• JIS News

    State Minister for Agriculture and Fisheries, Hon. Ian Hayles, has welcomed the implementation of two projects by the Caribbean Agricultural Research and Development Institute (CARDI), which seek to enhance the production of roots, tubers, vegetables and herbs in the region.

    “These projects are a step in the right direction as they are aligned with the Ministry’s strategic growth areas; onions, yams, tumeric, ginger to name a few, as they have clearly defined markets,” he said. 

    Mr. Hayles was addressing a Caribbean Stakeholders' Symposium for the projects held on June 13 at the Terra Nova All Suite Hotel in St. Andrew.

    The projects, which were launched in 2010 with grant funding from the Common Fund for Commodities (CFC) and the European Union (EU) are entitled: ‘Increased Production of Roots and Tuber Crops in the Caribbean through the Introduction of Improved Marketing and Production Technologies’; and ‘Increased Production of Vegetables and Herbs through the use of Protected Agriculture in the Caribbean’.

    The State Minister further noted that these projects also present great opportunities for the country’s non-traditional sub-sectors “which have tremendous potential in terms of export development and import substitution”, pointing to yam, for example, which in 2011, had export earnings of approximately US$28 million, “but has the capacity to generate even more revenue/income”.

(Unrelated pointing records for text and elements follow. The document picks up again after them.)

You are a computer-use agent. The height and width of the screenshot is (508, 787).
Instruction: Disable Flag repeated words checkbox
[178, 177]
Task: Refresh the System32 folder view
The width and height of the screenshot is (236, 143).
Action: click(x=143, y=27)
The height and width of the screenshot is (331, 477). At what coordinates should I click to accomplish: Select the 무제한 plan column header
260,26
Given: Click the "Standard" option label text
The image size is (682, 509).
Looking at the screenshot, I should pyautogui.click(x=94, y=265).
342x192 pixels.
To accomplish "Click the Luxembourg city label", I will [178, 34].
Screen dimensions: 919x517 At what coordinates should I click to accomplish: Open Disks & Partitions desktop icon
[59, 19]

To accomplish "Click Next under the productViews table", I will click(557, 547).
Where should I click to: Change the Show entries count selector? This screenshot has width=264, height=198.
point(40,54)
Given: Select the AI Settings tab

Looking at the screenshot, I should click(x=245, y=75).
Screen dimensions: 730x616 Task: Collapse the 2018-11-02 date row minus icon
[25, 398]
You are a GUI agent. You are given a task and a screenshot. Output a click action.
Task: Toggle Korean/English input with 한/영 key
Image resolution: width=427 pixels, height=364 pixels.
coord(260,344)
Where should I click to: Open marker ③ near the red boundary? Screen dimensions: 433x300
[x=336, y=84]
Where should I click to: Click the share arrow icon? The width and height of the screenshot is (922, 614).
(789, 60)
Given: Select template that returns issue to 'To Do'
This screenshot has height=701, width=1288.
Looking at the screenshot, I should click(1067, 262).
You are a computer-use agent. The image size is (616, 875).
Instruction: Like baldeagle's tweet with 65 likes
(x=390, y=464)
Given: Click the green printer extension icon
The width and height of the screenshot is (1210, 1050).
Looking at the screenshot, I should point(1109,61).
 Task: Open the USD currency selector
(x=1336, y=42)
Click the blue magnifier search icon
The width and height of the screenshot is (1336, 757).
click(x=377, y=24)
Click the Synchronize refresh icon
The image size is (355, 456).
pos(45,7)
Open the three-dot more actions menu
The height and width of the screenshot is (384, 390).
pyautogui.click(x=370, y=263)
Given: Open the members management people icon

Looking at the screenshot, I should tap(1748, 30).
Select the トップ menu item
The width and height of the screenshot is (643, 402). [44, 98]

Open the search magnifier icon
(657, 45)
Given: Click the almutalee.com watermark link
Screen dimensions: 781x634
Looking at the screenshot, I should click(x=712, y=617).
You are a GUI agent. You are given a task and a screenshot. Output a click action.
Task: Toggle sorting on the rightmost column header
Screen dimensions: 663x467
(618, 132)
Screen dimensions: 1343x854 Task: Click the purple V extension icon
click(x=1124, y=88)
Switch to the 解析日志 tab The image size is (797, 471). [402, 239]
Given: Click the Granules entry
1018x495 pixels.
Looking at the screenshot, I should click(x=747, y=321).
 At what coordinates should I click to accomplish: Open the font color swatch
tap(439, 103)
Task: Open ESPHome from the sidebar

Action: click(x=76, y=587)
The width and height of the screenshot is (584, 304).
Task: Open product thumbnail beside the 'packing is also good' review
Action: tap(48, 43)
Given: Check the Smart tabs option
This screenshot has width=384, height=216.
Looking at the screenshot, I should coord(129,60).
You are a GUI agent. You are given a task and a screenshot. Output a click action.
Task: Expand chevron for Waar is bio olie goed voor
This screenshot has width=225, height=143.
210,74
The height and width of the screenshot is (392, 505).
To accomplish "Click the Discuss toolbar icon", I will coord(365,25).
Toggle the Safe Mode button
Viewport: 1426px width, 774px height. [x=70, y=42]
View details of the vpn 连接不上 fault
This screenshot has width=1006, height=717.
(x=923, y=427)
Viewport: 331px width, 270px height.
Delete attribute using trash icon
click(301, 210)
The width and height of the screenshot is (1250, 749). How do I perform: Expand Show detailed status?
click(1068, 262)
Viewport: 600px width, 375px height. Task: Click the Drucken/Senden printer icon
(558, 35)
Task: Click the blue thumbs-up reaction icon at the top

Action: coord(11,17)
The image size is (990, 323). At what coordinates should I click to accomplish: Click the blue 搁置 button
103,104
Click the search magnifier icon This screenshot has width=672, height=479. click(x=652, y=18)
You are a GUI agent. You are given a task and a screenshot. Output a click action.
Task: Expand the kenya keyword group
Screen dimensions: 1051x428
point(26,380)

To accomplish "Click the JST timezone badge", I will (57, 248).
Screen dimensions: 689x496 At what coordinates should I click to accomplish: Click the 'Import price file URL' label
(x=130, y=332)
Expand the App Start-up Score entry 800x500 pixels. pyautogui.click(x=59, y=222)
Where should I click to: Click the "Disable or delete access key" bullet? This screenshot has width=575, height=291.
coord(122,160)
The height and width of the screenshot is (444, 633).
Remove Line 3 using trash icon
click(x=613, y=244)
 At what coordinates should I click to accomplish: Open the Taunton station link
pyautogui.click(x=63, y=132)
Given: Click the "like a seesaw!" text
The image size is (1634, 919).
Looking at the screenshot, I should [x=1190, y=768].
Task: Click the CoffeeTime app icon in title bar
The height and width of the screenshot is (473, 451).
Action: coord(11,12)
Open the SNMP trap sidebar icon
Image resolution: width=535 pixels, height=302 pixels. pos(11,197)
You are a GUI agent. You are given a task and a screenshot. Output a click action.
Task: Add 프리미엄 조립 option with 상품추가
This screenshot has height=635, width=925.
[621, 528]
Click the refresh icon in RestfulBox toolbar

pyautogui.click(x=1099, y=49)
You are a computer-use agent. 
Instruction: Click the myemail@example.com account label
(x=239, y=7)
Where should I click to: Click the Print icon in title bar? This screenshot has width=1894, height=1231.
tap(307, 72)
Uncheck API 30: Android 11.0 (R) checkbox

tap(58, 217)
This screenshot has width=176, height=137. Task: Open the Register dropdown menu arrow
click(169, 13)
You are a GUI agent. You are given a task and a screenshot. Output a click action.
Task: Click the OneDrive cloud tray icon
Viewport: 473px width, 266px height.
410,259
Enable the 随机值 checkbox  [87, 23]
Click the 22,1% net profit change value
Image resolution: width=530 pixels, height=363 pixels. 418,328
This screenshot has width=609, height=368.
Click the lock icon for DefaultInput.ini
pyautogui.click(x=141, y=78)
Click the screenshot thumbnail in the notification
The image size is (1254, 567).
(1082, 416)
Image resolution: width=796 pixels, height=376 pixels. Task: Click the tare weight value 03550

    “Similarly, our herbs and spices have potential for the development of our nutraceutical industry and the United States/regional markets.  If we could exploit just even a small percentage of these markets, we would be on our way,” he said.

    Mr. Hayles lamented that, while the country has made some strides in improving some of its primary crops, there is still a lot of work to be done in terms of value-added and processing.

    “Too often, our farmers have suffered as a result of excess production in some crops; whereas if we had vibrant agro-processing industries, we could capitalise on the excess production.  It is to that end that we are encouraging increased public/private sector partnership… to establish storage and post harvest facilities,” he said. 

    He went on to thank the EU/CFC for the grant assistance towards capacity building for the country’s farmers, who have benefited from the transfer of knowledge and the development of skills along the value chain, through training and demonstration in production and group dynamics, post harvest, processing and marketing techniques.

    “Knowledge is indeed power, and with the ‘know how’, our farmers will be in a better position to engage in agronomic practices that will eventually lead to greater yields,” he said.

    The symposium was held to bring key players within the roots and tubers and protected agriculture industries together to discuss technical issues, share information on the roles and current initiatives of the various stakeholders and chart a way forward for both sub-sectors.